Provided records Block Start
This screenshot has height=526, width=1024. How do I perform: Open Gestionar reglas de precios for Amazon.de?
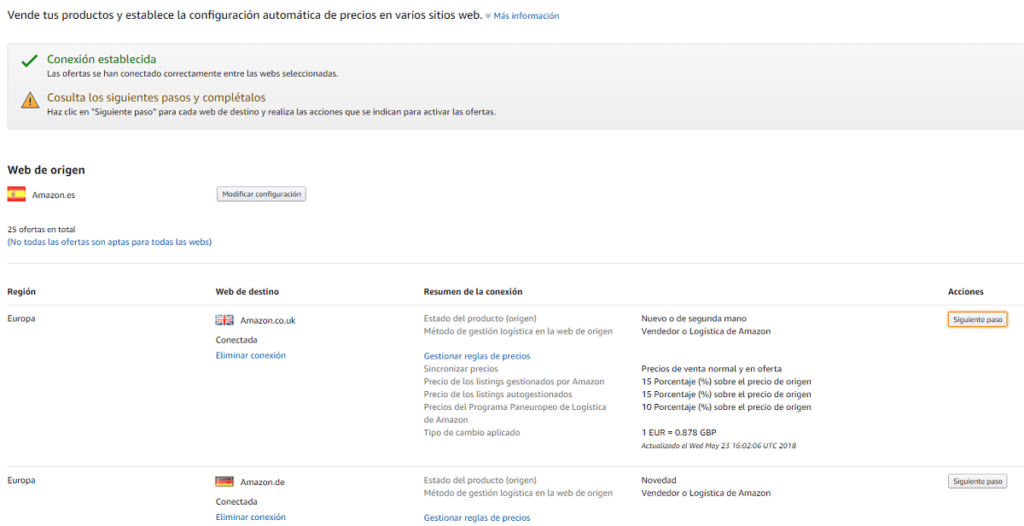[x=477, y=518]
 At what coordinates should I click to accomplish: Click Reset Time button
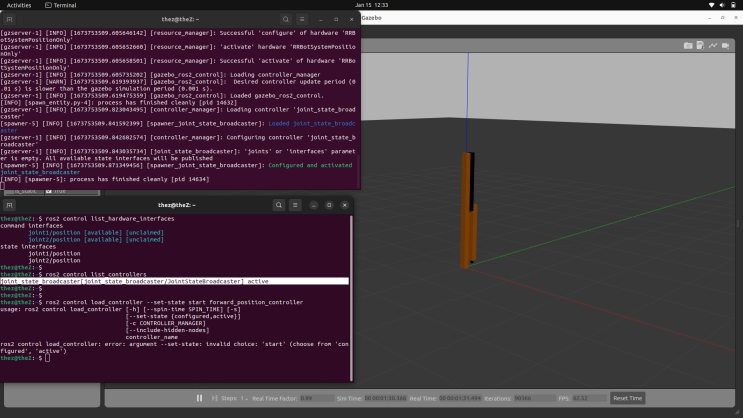click(627, 398)
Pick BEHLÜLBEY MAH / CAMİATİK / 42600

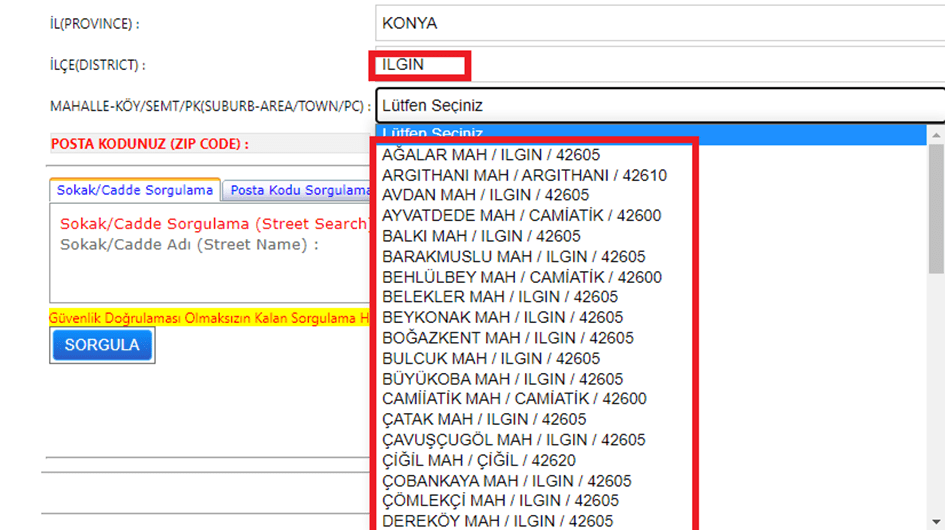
Provided records Block End
**Aim of the exercise**:
In repeating the lines above, keep the wording exact and leave every picture out.

**Answer space**:
This screenshot has height=526, width=1024. How do I perform: Open Gestionar reglas de precios for Amazon.de?
[x=477, y=518]
 At what coordinates should I click to accomplish: Click Reset Time button
click(627, 398)
Pick BEHLÜLBEY MAH / CAMİATİK / 42600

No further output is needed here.